The target apartment is worth 250000 euros. how much tax and interest is applicable in this purchase 

is it important at all as to how the money is transferred to that account from overseas?

Regards,


----------



## Nawroz (9 mo ago)

And Also, if I was to rent it out, what are the tax law regarding rental income?


----------



## *Sunshine* (Mar 13, 2016)

Although there are not any restrictions at the moment, there are talks about making it more difficult for foreign investors to buy property in Germany. 

There was also a referendum last year in Berlin about appropriating properties, although I'm not convinced that what the populists want to do will pass legal scrutiny. 

Overall I think you are asking the wrong questions. Before you even consider buying to rent, you need to research German rental laws and "Mietnomaden".


----------



## fosflor (8 mo ago)

Sorry for the late reply. I'm new to this forum.

As far as I know, there are currently no restrictions on real estate ownership for foreign nationals. The paperwork could be a challenge, though. A notary public (Notar) will guide you through the whole process, including registering the property in your name (Grundbucheintrag). 

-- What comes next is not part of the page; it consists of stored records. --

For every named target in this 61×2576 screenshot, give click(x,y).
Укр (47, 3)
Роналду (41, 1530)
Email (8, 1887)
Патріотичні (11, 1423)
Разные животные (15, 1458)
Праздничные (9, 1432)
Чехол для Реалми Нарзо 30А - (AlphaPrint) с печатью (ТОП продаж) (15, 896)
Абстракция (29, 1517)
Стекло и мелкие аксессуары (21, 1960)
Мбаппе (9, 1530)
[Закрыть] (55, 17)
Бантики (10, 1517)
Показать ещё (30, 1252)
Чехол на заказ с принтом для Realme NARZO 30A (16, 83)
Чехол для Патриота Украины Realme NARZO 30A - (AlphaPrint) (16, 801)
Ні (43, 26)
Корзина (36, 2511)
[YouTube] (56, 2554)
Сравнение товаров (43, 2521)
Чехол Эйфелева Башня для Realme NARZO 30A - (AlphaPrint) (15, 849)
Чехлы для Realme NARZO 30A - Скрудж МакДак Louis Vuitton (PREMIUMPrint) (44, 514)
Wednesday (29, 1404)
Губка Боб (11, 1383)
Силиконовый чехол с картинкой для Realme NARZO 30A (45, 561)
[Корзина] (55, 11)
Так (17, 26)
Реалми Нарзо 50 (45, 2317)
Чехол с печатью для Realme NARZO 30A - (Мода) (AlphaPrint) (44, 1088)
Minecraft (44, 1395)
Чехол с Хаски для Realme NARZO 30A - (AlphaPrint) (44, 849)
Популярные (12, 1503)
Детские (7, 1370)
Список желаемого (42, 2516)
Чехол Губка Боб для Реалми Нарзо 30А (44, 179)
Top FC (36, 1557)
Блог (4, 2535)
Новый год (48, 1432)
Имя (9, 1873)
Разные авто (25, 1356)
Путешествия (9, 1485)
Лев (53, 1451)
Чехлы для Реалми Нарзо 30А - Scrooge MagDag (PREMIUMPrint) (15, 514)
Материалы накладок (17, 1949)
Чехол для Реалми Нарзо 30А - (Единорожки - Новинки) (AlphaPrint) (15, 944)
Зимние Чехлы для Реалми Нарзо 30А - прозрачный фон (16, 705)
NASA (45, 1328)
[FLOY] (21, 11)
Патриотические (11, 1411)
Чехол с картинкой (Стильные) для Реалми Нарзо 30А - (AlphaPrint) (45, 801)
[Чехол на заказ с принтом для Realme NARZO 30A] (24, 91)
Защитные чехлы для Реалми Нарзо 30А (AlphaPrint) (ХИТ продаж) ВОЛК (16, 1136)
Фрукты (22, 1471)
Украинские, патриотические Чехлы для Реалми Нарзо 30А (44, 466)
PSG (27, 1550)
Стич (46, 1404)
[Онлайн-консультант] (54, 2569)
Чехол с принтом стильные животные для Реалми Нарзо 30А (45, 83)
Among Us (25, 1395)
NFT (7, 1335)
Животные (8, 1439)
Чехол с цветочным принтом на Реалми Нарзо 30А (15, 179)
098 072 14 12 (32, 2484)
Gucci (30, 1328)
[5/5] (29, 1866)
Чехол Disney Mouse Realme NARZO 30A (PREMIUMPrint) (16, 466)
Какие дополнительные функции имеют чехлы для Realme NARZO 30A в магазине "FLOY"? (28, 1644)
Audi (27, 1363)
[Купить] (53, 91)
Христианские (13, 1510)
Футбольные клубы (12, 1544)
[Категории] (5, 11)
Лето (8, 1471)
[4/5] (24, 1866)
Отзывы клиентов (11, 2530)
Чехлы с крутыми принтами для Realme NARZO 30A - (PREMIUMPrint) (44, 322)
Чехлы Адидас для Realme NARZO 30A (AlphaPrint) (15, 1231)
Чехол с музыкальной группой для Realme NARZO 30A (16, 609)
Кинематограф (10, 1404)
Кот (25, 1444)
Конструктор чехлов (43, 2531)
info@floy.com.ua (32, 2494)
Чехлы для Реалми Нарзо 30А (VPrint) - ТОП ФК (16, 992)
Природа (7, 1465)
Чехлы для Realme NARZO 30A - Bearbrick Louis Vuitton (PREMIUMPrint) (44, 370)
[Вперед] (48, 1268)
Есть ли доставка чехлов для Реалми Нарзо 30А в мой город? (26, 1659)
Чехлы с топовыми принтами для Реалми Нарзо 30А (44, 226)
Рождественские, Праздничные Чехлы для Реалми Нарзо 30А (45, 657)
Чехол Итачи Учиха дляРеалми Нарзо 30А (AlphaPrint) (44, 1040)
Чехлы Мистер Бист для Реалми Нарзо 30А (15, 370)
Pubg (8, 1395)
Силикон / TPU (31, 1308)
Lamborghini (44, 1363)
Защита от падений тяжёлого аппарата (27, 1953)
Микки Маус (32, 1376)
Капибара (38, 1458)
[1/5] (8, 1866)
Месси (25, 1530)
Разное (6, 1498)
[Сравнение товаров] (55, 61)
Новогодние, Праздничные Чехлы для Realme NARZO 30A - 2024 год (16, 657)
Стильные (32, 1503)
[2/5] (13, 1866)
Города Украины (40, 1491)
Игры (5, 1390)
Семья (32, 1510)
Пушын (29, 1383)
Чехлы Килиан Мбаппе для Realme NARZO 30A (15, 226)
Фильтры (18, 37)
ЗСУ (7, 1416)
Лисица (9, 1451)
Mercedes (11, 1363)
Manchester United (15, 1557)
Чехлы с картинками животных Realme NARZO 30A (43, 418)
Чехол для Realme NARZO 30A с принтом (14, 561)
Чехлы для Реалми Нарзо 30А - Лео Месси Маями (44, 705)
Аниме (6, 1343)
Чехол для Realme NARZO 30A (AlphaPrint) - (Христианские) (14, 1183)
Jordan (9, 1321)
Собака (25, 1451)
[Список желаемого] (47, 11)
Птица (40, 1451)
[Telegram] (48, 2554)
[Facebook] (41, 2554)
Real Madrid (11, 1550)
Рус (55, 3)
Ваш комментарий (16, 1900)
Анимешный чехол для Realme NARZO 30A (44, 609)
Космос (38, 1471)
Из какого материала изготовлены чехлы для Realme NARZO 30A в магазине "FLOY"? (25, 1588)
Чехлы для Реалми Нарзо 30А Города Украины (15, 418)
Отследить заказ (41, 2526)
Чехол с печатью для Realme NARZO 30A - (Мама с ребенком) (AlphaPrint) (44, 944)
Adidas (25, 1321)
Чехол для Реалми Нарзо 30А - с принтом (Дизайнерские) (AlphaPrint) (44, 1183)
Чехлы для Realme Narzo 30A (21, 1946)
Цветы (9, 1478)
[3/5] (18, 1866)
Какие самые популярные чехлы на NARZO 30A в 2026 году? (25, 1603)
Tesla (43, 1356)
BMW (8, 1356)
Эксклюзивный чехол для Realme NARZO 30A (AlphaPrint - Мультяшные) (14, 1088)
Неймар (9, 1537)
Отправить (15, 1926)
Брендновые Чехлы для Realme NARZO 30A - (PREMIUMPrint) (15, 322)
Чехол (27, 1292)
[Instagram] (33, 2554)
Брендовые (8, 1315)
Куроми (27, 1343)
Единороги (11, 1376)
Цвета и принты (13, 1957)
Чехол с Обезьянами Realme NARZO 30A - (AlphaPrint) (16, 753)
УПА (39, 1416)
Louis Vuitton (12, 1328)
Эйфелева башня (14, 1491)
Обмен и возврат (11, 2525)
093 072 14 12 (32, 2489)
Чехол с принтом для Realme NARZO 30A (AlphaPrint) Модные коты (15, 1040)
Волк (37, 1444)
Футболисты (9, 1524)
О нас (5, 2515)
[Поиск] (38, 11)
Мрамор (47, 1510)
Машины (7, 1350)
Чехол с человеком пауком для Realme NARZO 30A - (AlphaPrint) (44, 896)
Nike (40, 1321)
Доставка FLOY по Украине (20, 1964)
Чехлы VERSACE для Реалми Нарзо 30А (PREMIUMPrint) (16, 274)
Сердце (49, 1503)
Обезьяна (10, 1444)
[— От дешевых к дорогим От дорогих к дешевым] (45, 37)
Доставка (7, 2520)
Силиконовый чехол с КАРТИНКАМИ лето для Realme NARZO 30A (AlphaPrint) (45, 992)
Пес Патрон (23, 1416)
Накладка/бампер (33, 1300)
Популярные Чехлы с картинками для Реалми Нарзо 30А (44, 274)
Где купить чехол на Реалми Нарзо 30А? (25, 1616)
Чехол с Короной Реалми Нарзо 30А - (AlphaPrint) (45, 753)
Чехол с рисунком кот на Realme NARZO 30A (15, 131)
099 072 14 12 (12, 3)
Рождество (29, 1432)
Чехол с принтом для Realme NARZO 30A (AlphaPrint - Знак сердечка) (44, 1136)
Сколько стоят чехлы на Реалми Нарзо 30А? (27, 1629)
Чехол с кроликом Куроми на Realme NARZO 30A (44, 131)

Property purchase tax (Grunderwerbsteuer) is between 3.5% and 6.5%, depending on the state. On top of that, you pay the notary public and the
land registry authority (Grundbuchamt). In total, that can be up to 12% of the purchase price. 

You will also have to pay quarterly property tax (Grundsteuer) for as long as you own the property. The tax rate depends on the municipality. In general, it's ridiculously cheap, at least compared to where I live (in Canada). On the other hand, utilities are very expensive in Germany.

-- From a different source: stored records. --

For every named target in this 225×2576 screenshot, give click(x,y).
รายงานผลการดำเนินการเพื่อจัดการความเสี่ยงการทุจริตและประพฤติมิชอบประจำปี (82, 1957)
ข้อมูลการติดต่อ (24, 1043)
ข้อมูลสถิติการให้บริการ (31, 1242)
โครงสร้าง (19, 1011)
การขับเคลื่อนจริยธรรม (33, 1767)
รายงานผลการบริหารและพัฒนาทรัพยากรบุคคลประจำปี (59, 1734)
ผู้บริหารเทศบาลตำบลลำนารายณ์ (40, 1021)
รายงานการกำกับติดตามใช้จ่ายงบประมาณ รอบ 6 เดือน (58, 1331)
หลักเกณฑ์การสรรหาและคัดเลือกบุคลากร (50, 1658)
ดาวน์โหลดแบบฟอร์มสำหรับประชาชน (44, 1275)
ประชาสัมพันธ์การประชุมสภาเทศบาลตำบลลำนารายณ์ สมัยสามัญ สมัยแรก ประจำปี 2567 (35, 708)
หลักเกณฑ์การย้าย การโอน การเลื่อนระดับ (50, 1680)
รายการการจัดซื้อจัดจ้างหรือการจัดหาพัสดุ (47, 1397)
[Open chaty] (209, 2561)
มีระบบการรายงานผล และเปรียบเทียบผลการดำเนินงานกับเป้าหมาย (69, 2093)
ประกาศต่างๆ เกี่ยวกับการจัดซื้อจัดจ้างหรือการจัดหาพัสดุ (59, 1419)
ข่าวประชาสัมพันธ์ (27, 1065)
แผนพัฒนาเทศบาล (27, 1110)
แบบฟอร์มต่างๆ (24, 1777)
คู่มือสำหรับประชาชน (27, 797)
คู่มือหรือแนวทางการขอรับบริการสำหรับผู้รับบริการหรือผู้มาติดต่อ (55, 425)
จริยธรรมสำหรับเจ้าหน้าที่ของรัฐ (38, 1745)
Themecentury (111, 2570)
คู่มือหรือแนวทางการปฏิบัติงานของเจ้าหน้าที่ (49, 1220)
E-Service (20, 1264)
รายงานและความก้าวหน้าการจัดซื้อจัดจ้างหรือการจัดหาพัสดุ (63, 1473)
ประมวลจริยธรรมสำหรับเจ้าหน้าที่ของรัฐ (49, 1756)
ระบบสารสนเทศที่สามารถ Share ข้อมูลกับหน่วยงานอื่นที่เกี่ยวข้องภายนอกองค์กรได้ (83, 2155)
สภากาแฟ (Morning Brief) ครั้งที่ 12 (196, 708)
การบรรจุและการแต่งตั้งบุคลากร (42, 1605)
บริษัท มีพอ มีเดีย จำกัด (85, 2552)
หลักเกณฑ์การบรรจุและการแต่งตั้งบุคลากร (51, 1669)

A bank account in the EU will definitely make the transaction easier and cheaper, but I don't think it's impossible to pay from overseas.

I recommend you get in touch with a local real estate agent who is experienced with expats. They may even be able to help with the paperwork, which is bound to be in legalese German.


----------



## *Sunshine* (Mar 13, 2016)

fosflor said:


> You will also have to pay quarterly property tax (Grundsteuer) for as long as you own the property. The tax rate depends on the municipality. In general, it's ridiculously cheap


Germany's Constitutional Court ruled that the current system is unconstitutional and the entire system is being reformed. Many homeowners will be paying increased property taxes from 2025.









Reform der Grundsteuer - Bundesfinanzministerium - Themen


Zum 1. Januar 2025 wird die neue Grundsteuer als unbürokratische, faire und verfassungsfeste Regelung in Kraft treten. Damit verliert der Einheitswert als Berechnungsgrundlage seine Gültigkeit. Die Mehrzahl der Bundesländer folgt bei der Reform dem Bundesmodell.




www.bundesfinanzministerium.de


----------



## fosflor (8 mo ago)

That's true. But they are not going to significantly increase the taxes for the average homeowner.

I pay about €3400 in property taxes per year for my house in Quebec (Canada) and about €360 per year for my house in Hessen (Germany). Both are single-family homes of similar market value.


----------